For purposes of this Guaranty, “Guaranty Reduction Debt Service Test” shall mean the determination by Agent, in its sole discretion exercised in good faith, that the Property has generated Net Operating Income (as defined in the Loan Agreement) during the immediately preceding three (3) month period, annualized, which equals or exceeds the product of 1.0 times Debt Service (as defined in the Loan Agreement).

2. The Loan Documents are hereby made a part of this Guaranty by reference thereto with the same force and effect as if fully set forth herein. Guarantor hereby acknowledges having received a true, correct and complete copy of each of the Loan Documents.

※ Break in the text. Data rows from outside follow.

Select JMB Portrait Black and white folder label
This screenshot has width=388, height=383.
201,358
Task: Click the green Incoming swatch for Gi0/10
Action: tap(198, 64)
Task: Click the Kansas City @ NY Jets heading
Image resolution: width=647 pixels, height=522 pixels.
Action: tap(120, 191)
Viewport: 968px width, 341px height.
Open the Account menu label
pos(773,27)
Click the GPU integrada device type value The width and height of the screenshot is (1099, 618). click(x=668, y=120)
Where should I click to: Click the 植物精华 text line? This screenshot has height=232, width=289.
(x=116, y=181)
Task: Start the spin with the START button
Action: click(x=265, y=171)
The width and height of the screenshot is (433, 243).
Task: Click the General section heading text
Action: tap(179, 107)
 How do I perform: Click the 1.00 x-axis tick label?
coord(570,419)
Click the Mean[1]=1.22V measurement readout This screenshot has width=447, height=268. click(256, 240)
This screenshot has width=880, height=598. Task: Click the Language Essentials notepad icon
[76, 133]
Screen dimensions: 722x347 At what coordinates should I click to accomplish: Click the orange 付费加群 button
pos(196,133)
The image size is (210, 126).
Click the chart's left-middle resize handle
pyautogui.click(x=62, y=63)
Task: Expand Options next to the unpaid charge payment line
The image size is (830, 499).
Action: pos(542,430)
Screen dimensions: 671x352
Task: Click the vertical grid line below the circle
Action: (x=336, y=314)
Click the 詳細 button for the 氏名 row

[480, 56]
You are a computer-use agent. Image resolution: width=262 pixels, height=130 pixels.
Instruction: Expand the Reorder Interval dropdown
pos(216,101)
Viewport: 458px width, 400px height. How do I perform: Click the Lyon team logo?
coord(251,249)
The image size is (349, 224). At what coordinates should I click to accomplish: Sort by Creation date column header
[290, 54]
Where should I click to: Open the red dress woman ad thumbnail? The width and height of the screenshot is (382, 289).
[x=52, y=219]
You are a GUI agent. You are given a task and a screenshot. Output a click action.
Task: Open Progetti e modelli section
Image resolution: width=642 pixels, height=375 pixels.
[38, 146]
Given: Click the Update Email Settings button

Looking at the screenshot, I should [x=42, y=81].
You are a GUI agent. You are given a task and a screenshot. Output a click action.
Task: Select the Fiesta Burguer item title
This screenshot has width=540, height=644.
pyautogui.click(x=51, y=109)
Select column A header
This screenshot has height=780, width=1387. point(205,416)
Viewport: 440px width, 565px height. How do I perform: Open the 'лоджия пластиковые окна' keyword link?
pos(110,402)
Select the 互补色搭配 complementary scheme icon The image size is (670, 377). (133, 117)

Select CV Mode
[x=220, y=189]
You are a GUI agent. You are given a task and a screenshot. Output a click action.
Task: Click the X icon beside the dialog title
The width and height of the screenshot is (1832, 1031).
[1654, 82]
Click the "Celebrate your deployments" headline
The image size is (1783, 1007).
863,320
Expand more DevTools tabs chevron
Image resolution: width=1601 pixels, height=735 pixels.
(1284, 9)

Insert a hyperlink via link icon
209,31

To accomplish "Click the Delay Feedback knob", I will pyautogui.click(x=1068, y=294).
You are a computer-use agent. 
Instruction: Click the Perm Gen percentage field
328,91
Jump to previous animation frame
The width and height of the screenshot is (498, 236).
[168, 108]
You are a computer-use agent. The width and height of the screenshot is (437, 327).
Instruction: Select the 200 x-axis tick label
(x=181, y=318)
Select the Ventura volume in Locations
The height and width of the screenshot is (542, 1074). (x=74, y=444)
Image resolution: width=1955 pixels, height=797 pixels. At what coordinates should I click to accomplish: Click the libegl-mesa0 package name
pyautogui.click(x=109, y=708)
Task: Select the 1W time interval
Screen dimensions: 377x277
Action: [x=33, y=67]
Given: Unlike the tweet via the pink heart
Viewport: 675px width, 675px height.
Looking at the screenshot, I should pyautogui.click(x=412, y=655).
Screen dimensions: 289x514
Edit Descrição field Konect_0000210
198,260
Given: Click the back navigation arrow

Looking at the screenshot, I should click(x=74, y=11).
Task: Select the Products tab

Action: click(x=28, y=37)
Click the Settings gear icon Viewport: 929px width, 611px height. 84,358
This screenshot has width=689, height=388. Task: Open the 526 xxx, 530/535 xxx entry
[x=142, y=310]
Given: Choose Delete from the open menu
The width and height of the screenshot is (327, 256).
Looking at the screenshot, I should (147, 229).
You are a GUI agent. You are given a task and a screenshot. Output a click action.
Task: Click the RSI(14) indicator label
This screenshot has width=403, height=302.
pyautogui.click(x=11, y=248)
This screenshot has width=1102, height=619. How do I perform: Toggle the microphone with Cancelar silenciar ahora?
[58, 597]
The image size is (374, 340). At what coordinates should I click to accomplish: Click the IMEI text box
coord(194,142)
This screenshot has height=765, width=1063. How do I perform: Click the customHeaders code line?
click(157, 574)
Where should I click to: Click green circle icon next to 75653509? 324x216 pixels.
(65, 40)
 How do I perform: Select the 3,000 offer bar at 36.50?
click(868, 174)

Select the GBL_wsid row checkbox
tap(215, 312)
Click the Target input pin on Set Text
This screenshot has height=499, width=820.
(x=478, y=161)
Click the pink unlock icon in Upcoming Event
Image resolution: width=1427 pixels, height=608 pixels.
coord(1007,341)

3. Guarantor hereby agrees that Agent may take other guaranties, collateral or security to further secure the Loan Documents, or any of them, and consents that any of the obligations, terms, covenants and conditions contained in the Loan Documents may be renewed, altered, extended, changed, modified or released at Agent’s written direction, or with Agent’s written consent, without in any manner affecting this Guaranty or releasing Guarantor herefrom, and without the further consent of or notice to Guarantor, and Guarantor shall continue to be liable hereunder to pay and perform pursuant hereto and to the Loan Documents, as so renewed, altered, extended, changed, modified or released, and notwithstanding the taking of such other guaranties, collateral or security. This Guaranty is additional and supplemental to any and all other guaranties heretofore or hereafter executed by Guarantor or by any other person, party or entity for the benefit of Agent and the Lenders, Borrower or any other person, party or entity, in connection with the Property, or any other property, or relating to the Loan Documents or any other loan documents, and shall not supersede or be superseded by any other document or guaranty executed by Guarantor, or by any other person, party or entity, for any purpose. Guarantor hereby agrees that all or any part of the Property and any other collateral may be released from, and any new or additional security may be added to, the lien and security interest of the Loan Documents; Borrower, Guarantor and any additional parties who are or may become liable for payment or performance of the Loan Documents may hereafter be released from its or their liability hereunder and/or under the Loan Documents; Agent may perfect or fail to perfect, or to continue the perfection of, any lien or security interest; and Agent may take, or delay in taking, or refuse to take, any and all action with reference to the Loan Documents (regardless of whether the same might vary the risk or alter the rights, remedies or recourses of Guarantor), including specifically the settlement or compromise of any amount allegedly due thereunder, all without notice to, consideration to or the consent of Guarantor, and without in any way releasing, diminishing or affecting the absolute nature of Guarantor’s obligations and liabilities hereunder.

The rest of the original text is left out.